Nation: United States
National Status: N3

U.S. & Canada State/Province Status
Due to latency between updates made in state, provincial or other NatureServe Network databases and when they appear on NatureServe Explorer, for state or provincial information you may wish to contact the data steward in your jurisdiction to obtain the most current data.
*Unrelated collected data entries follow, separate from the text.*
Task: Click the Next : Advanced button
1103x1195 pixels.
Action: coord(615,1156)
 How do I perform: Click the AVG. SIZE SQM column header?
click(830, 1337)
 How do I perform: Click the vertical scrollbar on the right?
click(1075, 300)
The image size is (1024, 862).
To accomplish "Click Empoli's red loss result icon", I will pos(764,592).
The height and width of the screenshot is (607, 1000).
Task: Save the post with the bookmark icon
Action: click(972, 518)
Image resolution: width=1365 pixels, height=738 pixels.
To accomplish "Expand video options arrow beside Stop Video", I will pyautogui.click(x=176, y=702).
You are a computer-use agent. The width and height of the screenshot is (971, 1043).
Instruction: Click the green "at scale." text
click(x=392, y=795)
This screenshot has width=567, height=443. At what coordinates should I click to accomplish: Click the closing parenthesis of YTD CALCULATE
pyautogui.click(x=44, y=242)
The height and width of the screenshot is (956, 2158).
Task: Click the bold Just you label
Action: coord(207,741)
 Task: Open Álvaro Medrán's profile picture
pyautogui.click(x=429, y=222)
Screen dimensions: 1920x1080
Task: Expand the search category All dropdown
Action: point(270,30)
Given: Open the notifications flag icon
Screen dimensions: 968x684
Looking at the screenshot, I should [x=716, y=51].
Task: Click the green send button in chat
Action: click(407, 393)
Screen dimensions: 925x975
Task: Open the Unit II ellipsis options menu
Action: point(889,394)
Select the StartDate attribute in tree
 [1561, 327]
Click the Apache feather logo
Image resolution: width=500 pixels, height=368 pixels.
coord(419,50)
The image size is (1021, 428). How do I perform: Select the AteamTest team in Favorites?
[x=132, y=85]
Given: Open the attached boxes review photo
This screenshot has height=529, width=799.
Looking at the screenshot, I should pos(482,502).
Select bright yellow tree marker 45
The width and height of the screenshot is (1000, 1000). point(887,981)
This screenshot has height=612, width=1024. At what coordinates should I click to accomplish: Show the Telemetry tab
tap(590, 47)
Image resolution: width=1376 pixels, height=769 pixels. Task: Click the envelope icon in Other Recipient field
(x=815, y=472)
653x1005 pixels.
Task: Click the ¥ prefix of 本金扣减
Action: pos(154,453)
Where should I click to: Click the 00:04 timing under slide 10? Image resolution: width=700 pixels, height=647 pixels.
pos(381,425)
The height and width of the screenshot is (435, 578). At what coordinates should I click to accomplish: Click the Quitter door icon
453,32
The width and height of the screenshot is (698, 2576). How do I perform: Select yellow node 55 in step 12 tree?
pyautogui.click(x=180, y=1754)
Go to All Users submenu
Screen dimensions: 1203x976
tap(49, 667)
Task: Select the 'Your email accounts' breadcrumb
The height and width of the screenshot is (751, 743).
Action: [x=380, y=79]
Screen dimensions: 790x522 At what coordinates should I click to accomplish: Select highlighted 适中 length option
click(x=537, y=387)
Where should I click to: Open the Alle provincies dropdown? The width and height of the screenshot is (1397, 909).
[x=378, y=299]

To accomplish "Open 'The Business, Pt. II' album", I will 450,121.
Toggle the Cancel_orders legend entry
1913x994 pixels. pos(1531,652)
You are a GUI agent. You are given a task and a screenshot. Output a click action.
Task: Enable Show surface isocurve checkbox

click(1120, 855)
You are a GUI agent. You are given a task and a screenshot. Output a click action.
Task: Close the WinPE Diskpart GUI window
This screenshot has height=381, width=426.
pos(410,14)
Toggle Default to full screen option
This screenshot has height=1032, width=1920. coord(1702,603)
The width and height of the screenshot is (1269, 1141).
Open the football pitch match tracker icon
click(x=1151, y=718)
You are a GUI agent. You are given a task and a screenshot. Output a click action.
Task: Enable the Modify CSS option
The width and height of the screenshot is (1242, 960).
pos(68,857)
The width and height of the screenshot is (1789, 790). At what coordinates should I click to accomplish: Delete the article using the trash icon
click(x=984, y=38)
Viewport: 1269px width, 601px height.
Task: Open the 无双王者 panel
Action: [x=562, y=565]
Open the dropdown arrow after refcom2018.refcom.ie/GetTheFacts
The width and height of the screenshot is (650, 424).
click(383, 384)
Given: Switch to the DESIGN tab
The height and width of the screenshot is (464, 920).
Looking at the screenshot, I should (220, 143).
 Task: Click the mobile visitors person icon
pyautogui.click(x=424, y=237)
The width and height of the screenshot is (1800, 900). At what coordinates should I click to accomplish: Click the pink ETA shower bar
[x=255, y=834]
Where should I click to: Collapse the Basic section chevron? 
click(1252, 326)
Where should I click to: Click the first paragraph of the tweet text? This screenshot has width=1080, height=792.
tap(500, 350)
Please refer to our Distribution Data Sources to find contact information for your jurisdiction.
United States Texas (S3)

Other Statuses

U.S. Endangered Species Act (USESA): LE, PT: Listed endangered, proposed threatened (29Dec2016)
Comments on USESA: In a 90-day petition finding, USFWS has initiated a status review to see if downgrading this taxon from endangered to threatened is warranted (Federal Register, 9 September 2013).  In the December 29, 2016 Federal Register, USFWS proposed to reclassify the Tobusch fishhook cactus as threatened. "This determination is based on a thorough review of the best available scientific and commercial information, which indicates that the threats to this plant have been reduced to the point that it no longer meets the definition of endangered under the Act, but may still become endangered within the foreseeable future."
U.S. Fish & Wildlife Service Lead Region: R2 - Southwest

NatureServe Global Conservation Status Factors

Range Extent Comments: Occurs in 8 counties of the Edwards Plateau in Texas.

Number of Occurrences: 81 - 300
Number of Occurrences Comments: Ninty-nine extant EOs (USFWS 2010).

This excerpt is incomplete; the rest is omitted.